Given data =
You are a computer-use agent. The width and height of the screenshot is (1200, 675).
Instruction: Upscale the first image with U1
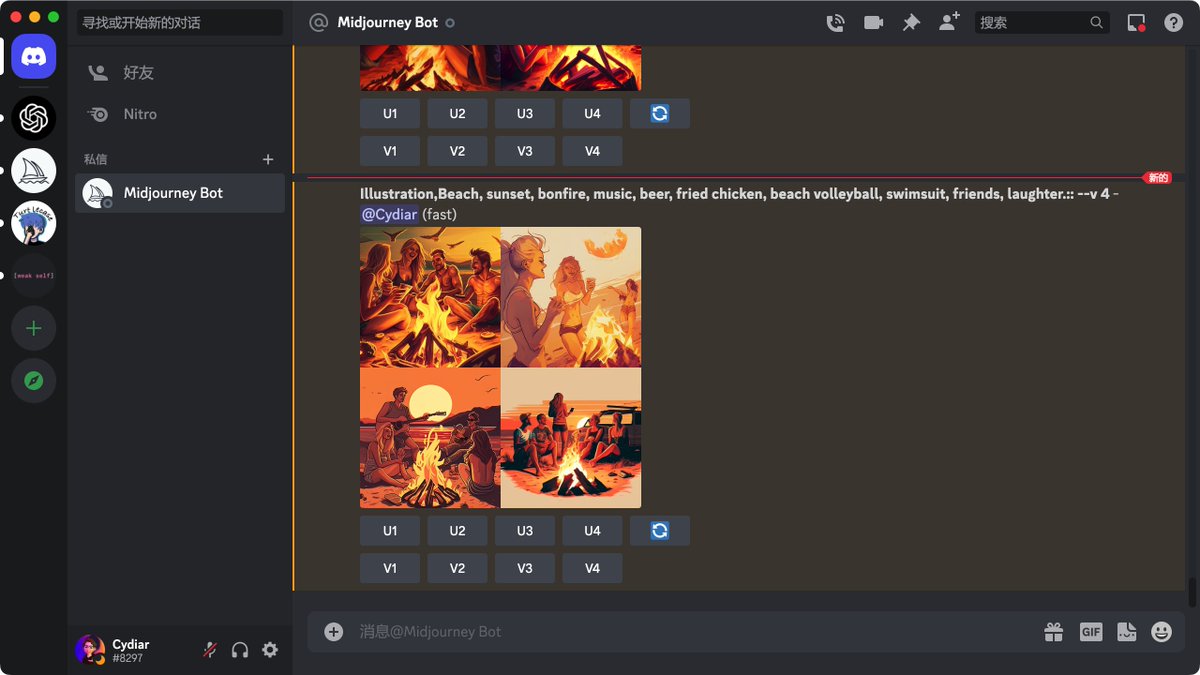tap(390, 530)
* * *
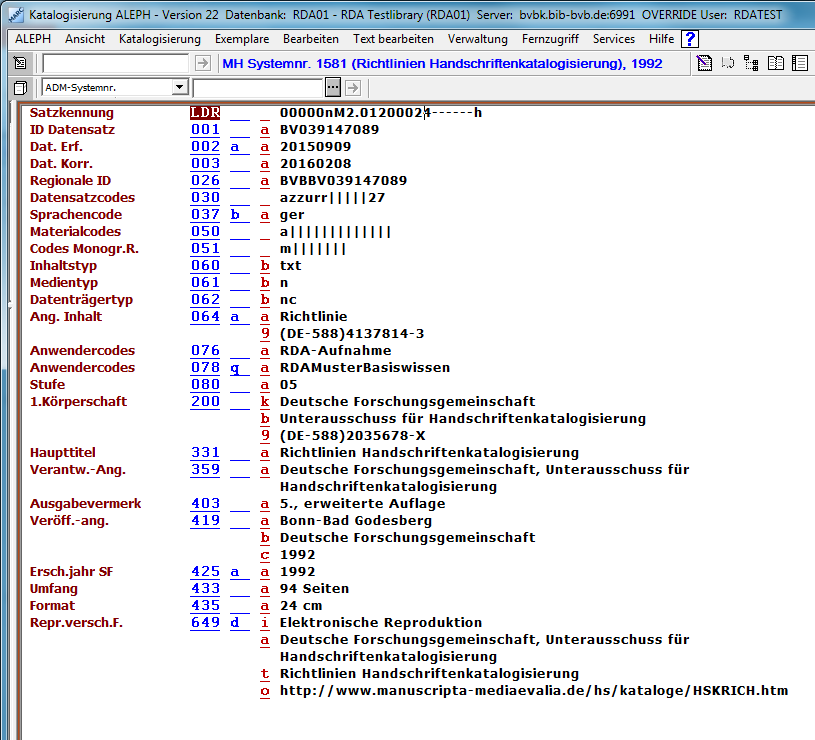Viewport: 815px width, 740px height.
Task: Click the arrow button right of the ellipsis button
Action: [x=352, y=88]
==
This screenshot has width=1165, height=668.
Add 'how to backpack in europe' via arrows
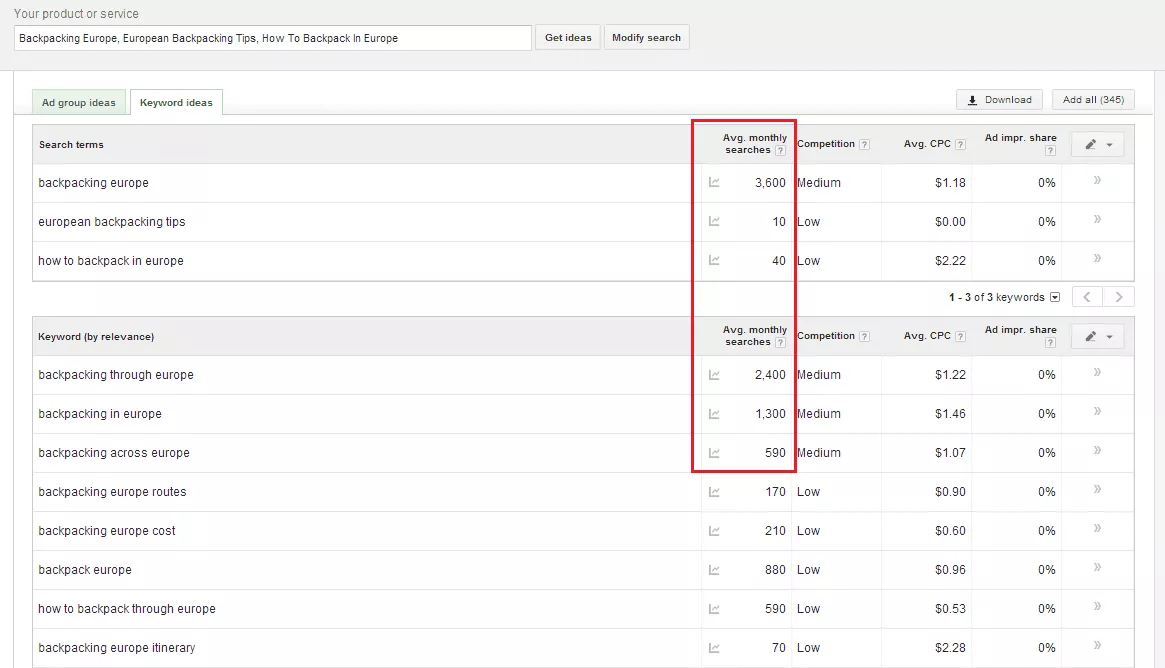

What is being asked = Given the data above, transcribe exactly the lines from the one containing "This screenshot has width=1165, height=668." down to the one containing "Add 'how to backpack in europe' via arrows", and no others.

Answer section =
This screenshot has width=1165, height=668.
Add 'how to backpack in europe' via arrows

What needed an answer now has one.